## Given records
☆ ☆ ☆
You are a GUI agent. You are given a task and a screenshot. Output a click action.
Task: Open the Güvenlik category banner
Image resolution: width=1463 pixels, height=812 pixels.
☆ ☆ ☆
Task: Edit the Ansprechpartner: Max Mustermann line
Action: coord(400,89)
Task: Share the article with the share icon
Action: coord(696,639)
☆ ☆ ☆
## Aim of the task
Above are the records. Copy the lines beginning at the one that has "You are a GUI" and ending with the one that has "Image resolution: width=1463", unchanged.

## Response box
You are a GUI agent. You are given a task and a screenshot. Output a click action.
Task: Open the Güvenlik category banner
Image resolution: width=1463 pixels, height=812 pixels.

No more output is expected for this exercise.